Machine learning model

Machine learning is usually called ‘black box’ by layman. Well, we doubt that, but don’t forget our target, we aim to find the features that are related to good ratings and reviews most. Fine,then, we will use the ‘black box’ to find the underlying features, or in other words, to verify the features we have already analyzed above.

Support Vector Regressor Model

We will analyze the average rate as the output for regression by a popular supervised learning model, support vector regressor. Since there are 2 hyperparameters, gamma and penalty C. For each potential combination of 2 hyperparameters, we use support vector regressor with cross validation to get the mean square error of the chosen combination. The 3D terrain surface of grid search is shown, and we can choose the best combination of hyperparameters by getting to the ‘Cliff Bottom’.

Well, the model of support vector regressor may not be sufficient to reach the optimal effect of regression, but that’s enough in our story, which is to say, we care less about the accurate regression metric(mean square error in our case), but what we really try to get is the features for a hit movie.

Greedy Selection

We use greedy selection to iteratively select features one by one. Upon that, we get the features ranked by importance for predicting the Amazon ratings. Then how many features among them contain information that is sufficient for judging the ratings?

The performances with different numbers of features selected have a similar trend in validation set and test set. The curve flattens after feature number at 6 and then falls at around 10. The most obvious fall happen in the first several numbers, which is to say that the first 6 value features could predict the average rating with acceptable mean square value. So who are the stars? They are TMDB average vote, time and length of review text, price in Amazon, release time of movies and whether the movie title has changed. Wow! Most of the features conform to our intuitive analysis above, let’s take a glance at the prediction performance with only these features.

We can also observe that the main trend of the curves are similar, and the average distance between each testing data point is not far, which is to say our model with 6 selected features has an acceptable performance. Since our aim is not to make a perfect machine learning model, but to find the top features that affect rating most, the selected features through the model can comply to our goal.

Verification of TMDB Vote

Among the selected features, the most important feature in rank is, again, TMDB vote, which we have investigated in numerical analysis above. Now let’s take more look at this lovely feature. We let the TMDB vote and Amazon rating share the same range by division through a linear proportion, and represent for the changing trend by the value of (vote-rating)/rating. The distribution can be shown in a map.

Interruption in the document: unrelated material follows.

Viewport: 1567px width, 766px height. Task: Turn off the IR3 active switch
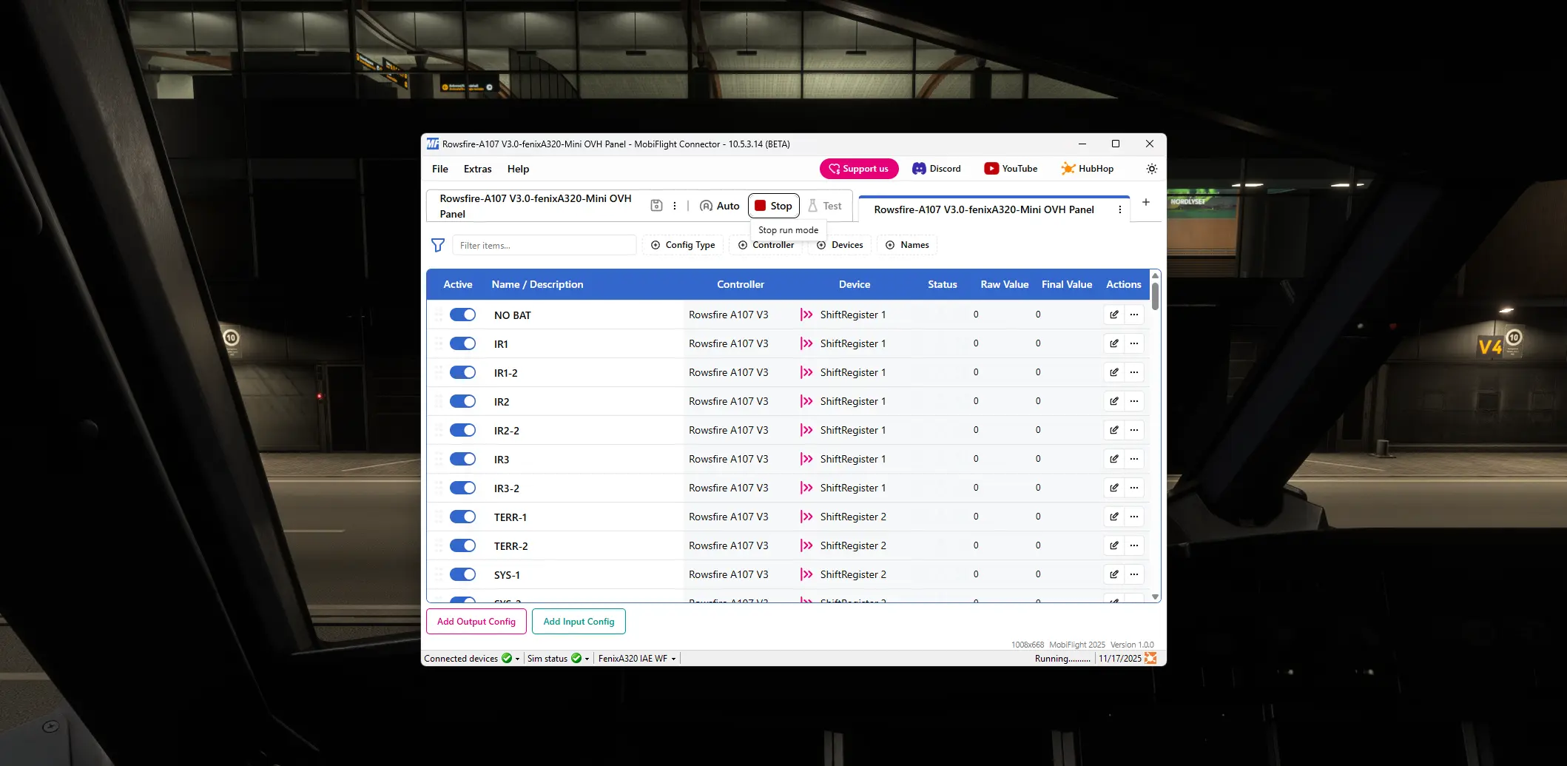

Except in some areas in Africa, most countries have the 2 lightest colors among the threshold, and the value is around 0.Therefore, the value of vote does have a strong correlation with Amazon ratings, and can been seen as a linear relation, although it’s not strictly linear by some bias from the accurate value 0.

rva_line

In another intuitive graph, most lines are parallel to each other, proving to have a not strictly linear relation. Nearly all countries have a lower value in average vote after dividing it by the proportion. It turns out compared to Amazon rating, TMDB vote is a bit more strict. The phenomena conform to our representation in the vote geographic distribution above.